United States: Winners of First Legal Affairs Writing Contest Announced
Last Updated: April 23 2004

Competition Promotes Clear, Accessible Writing About the Law

NEW HAVEN, Conn. , April 20, 2004 – Legal Affairs magazine has announced the winners of the First Annual Legal Affairs Writing Contest for Law Students, sponsored by The Marbury Institute of Piper Rudnick LLP.

The annual writing competition provides a unique opportunity for law students to be published in a highly regarded general-interest magazine. Legal Affairs launched the contest to help engage students in writing for a general readership and to raise awareness of the links that clear, intelligent writing about the law can forge between the legal world and the broader society.

Students from all accredited law schools in the U.S. were invited to submit an argument about a pertinent topic in the law. The contest attracted 126 entries from 63 law schools. The essays covered a wide range of topics, including what’s wrong with law school and why polygamy should be legal. Three of the most popular subjects were religion and the Constitution, international human rights, and same-sex marriage.

In a blind judging process overseen by the law firm of Tyler Cooper & Alcorn, the editors of Legal Affairs evaluated the entries without knowing the names or law schools of contestants until the judging was completed. The entries were evaluated on their accessibility for general readers, ingenuity of reasoning, style and clarity of writing, and strength of support for the argument.

"The judges were impressed with the quality of the submissions, the time and thought that went into them, and the broad range of topics chosen by the students," said Lincoln Caplan, the editor and president of Legal Affairs. "We believe the contest will reinforce the idea that it’s possible to write about legal issues in a manner that’s sophisticated and well-informed, as well as engaging and appealing to the general public. The magazine looks forward to the Second Annual Legal Affairs Writing Contest, which will be announced in the fall."

Kate Andrias was selected as the first-place winner of this year’s contest for her entry, "Locked Out." In it, she argues that employers are curtailing workers’ rights by requiring them to sign arbitration agreements that bar pursuit of their interests in court. Andrias will receive a prize of $2,000 and her entry will be published in the "Argument" section of the May|June 2004 issue of Legal Affairs. She is a third-year student at Yale Law School who will clerk for a federal appeals court judge when she graduates.

Legal Affairs, which is celebrating its second anniversary this month, is the first general-interest magazine about the law for non-lawyers as well as lawyers. It is an independent non-profit publication with an educational mission. The contest’s sponsor, The Marbury Institute, was founded by Piper Rudnick to enhance the firm’s commitment to professionalism. The Marbury Institute’s components include formal and informal litigation and corporate skills training, a Wise Men and Wise Women’s speaker series, ethical roundtables, lectures by scholars, and a variety of other programs focused on professionalism in the law. Piper Rudnick’s Chief Operating Officer Jeffrey F. Liss said, "We’re truly delighted that the contest generated so much interest and produced so many quality essays, including the prize winners. It is a source of great pride for our firm that we are doing our part, through our sponsorship of the Legal Affairs contest, to encourage clear, persuasive writing about the law."
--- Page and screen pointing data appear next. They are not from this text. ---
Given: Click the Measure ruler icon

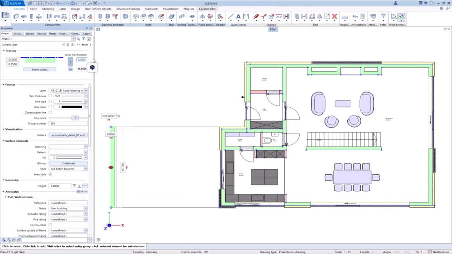Looking at the screenshot, I should 345,17.
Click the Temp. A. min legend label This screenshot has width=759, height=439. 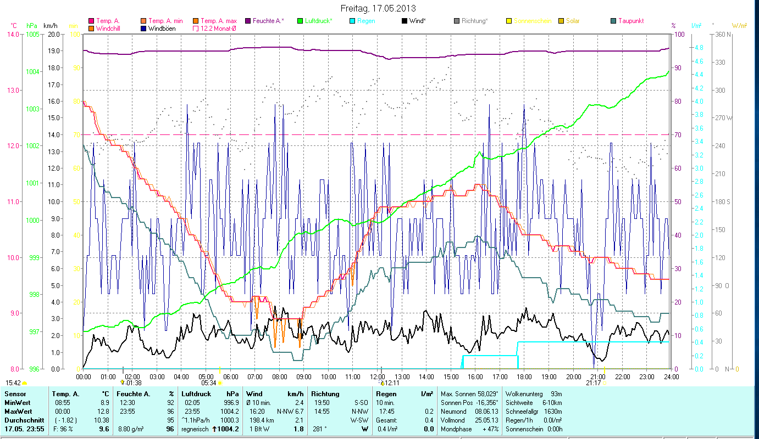pyautogui.click(x=165, y=21)
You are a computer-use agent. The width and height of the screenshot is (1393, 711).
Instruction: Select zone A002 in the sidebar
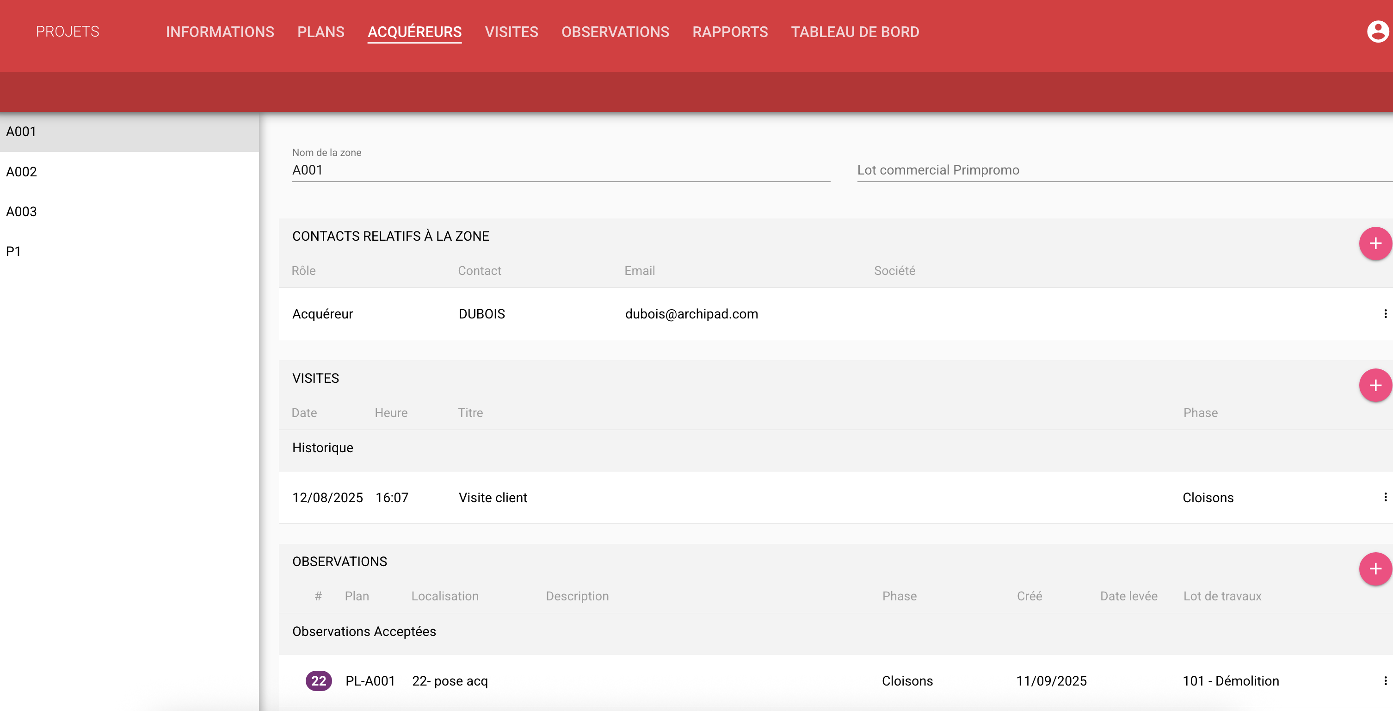22,172
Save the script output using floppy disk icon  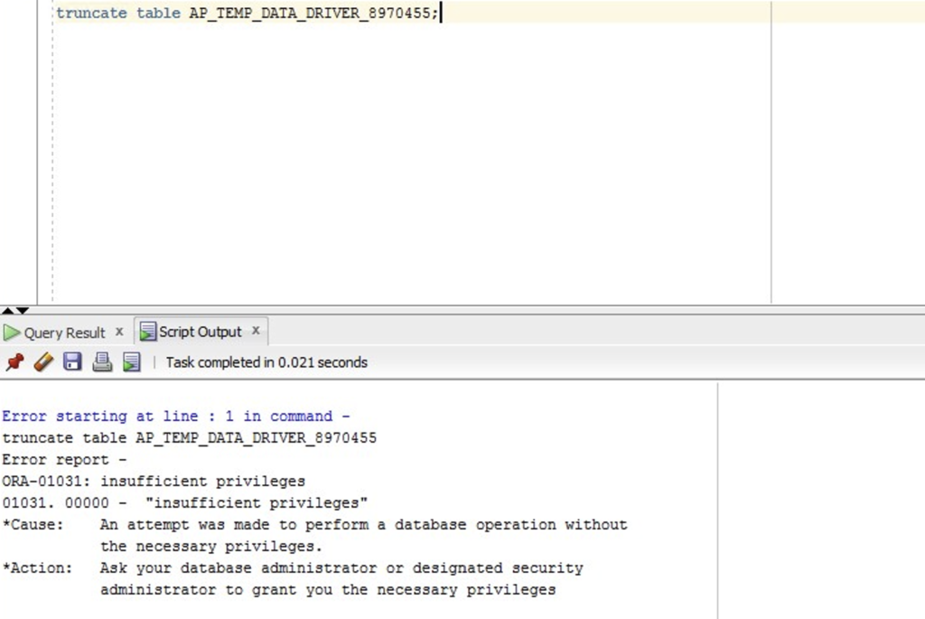tap(72, 361)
Additional winners of this year’s contest are Tom Saunders, second place ($1,000 prize), for "Ballot Box Budgeting: Why Voters Should Tie Their Own Hands to Keep Their States Out of Court," Yale Law School; and Vicky Ko, third place ($500 prize), for "A Stately Affair: Why American States Should Be Allowed to Have a Say About the Kyoto Protocol," University of Pennsylvania Law School.
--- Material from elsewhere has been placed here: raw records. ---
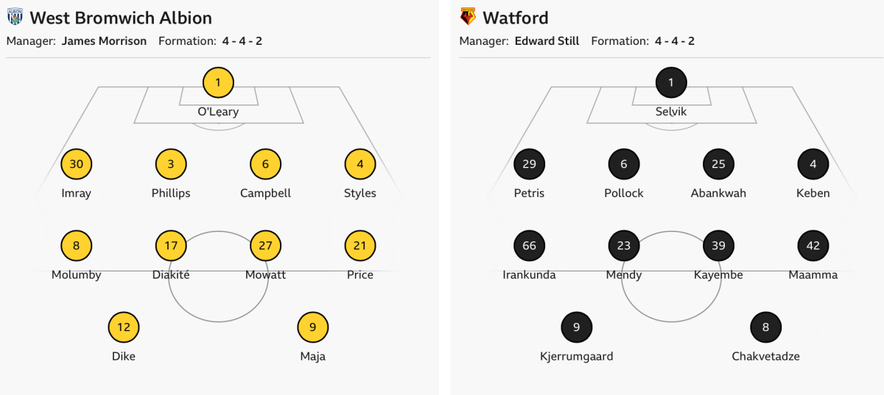Click Imray's number 30 shirt circle
884x395 pixels.
tap(77, 164)
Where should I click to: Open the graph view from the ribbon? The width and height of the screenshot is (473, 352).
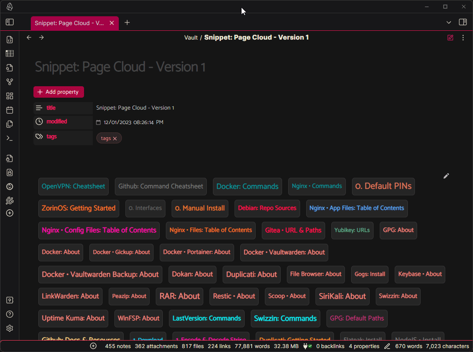coord(10,82)
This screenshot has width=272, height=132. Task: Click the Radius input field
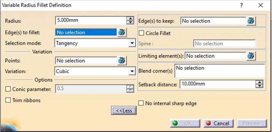tap(91, 21)
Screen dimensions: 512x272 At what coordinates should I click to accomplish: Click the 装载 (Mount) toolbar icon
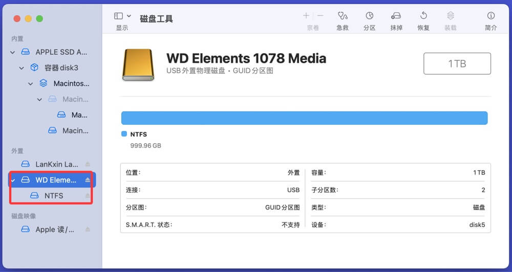[x=450, y=16]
Honorable mentions were given to Jennifer Lauren for "Discrimination With a Small ‘d’: At-Will Employment Makes No Sense to the Public and It Shouldn’t Remain in the Law," University of Washington School of Law; and to Chris Giovinazzo for "Does the Bush Administration Support States’ Rights? Not When the Environment is Involved," Harvard Law School.

Legal Affairs was launched in 2002 to critical acclaim from legal leaders and from media such as The Nation, The Weekly Standard, The Boston Globe, the New York Daily News, The Washington Post, The Chronicle of Higher Education, NPR, C-SPAN, and CNN. Nat Hentoff, the legal columnist for The Village Voice, said, "Legal Affairs is now by far the best legal magazine in the business because there’s so much first-rate reporting as well as opinion in it." The magazine won the National Headliner Award for magazine feature writing and was the silver medal winner of the Ozzie Award for Best Design of a New Magazine.